We stayed out late Sunday night celebrating the 4th of July a day early with fireworks and a late-night campfire at my in-law’s cabin with loads of lake friends. I woke up Monday and didn’t feel great – but felt better than I had in the preceding days.
I had no real pace goals for this race. The speedwork I had done since Boston was sporadic, at best – and I knew the further removed from that cycle I got, the slower I was becoming. I also knew the course would be hilly. My one major goal, however, was to not go out too fast. I made the mistake during the Memorial Day 4 miler and the last 2 miles were pure torture.
The race started and almost immediately, I was in the lead, although there was a high school boy right behind me for most of the first 2 miles.
I can’t say I ever felt good or relaxed or in control during the race. I didn’t start too fast – but I never got comfortable.
The first mile was along the Parks highway. We had the wind at our back. The first mile ticked – 6:30. Over 10 seconds slower than the Memorial Day 4 miler’s opening mile.

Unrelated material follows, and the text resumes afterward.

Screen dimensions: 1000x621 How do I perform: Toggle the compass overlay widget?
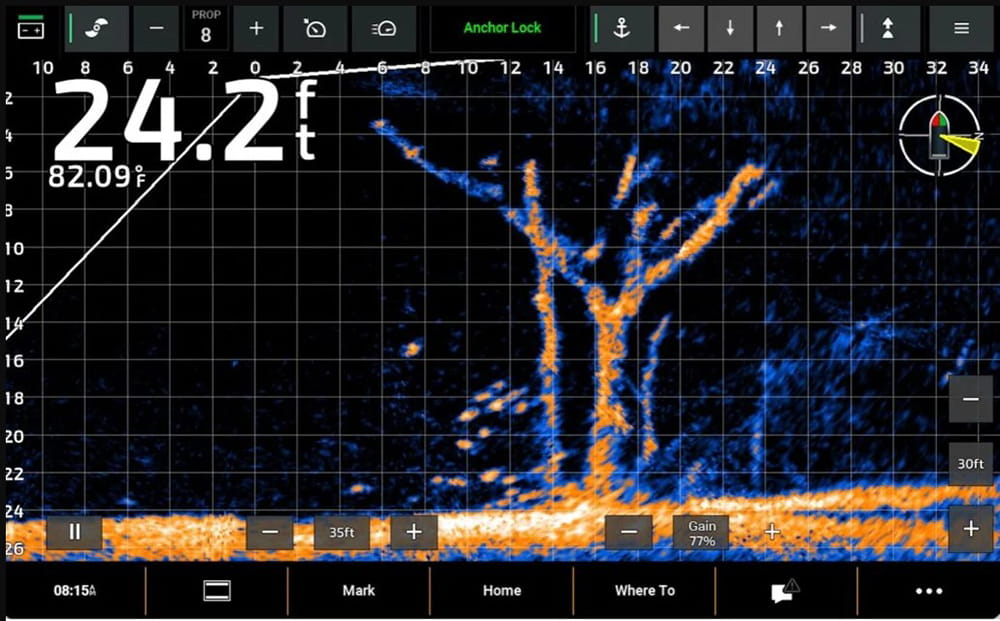[938, 136]
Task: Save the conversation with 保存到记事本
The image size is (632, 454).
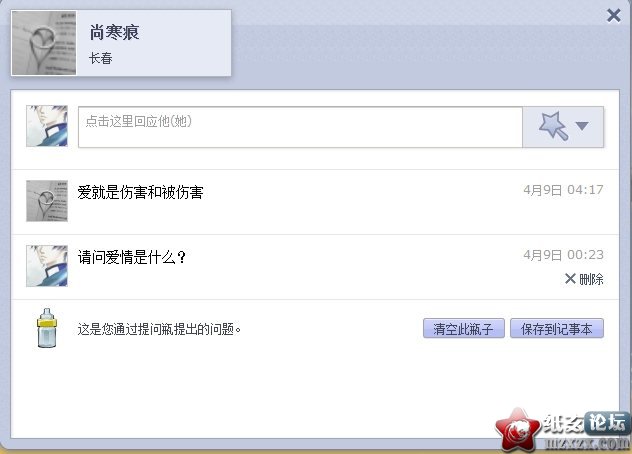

The second mile started with a turn off the Parks Highway and we were greeted with a long, gradual uphill for most of the next mile. I was utterly shocked to see the 2nd mile beep at 6:31. Whoa. Perfectly consistent. (Note: mile 2 for Memorial Day 4 miler was 6:36 – 17 seconds slower than the first mile).
We made another turn and started on a road with lots of curves and some rolling hills. This is when my mind started to get away from me. The “oh my gosh, how am I going to keep this pace up for another 2 miles?” thoughts began.
I started repeating “It’s just 4 miles. It’s just 4 miles.”
Mile 3: 6:43. A bit slower than mile 4 but there was more elevation gain in this mile than mile 2.
Mile 4: 7:12. Slower – but a portion was on trails – so a victory in my books
The thing with short races is that it’s going to hurt. It’s going to be so incredibly painful because you are running so close to your threshold. I think that’s why I often shy away from shorter races. Standing at the starting line of a short races scares the crap out of me because I know what I’m going to put my body and mind through.
But it’s these types of runs that make you feel like you can conquer the world. You feel so tired, so out of breath. The lactic acid is creeping in and you question your ability to continue moving. Yet, you do. You focus on getting to a distance marker. Maybe it’s the next mile. Maybe it’s the next turn or up the next hill. Or maybe it’s as simple as one foot in front of the other.
You want to stop and rest and let your body recover. But your mind fights back and won’t let you quit. This trumps your finish time, pace or place. THIS is what constitutes a successful race.
There’s an almost happiness during this painful period knowing you are in so much pain yet you refuse to quit.
It was an awesome experience to cross the “finish line” first – with my little guys, husband, mother-in-law, sister-in-law and nieces cheering me on.
The finish time was 30 seconds slower than the Memorial Day 4 miler, but it was a tougher course and a much more consistent, well executed race.
We spent the rest of the day enjoying the 4th of July on the lake – pontoon parade, more fireworks and late-night smores!